- Problem details: Copy out exactly every line from the line containing "This screenshot has width=882, height=588." until the records below end, inclusive of both boundary lines.
-- Given records follows --
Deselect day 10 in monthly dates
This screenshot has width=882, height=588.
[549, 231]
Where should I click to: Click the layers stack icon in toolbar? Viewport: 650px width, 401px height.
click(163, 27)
-- Given records concluded --
- Problem solution:
This screenshot has width=882, height=588.
[549, 231]
Where should I click to: Click the layers stack icon in toolbar? Viewport: 650px width, 401px height.
click(163, 27)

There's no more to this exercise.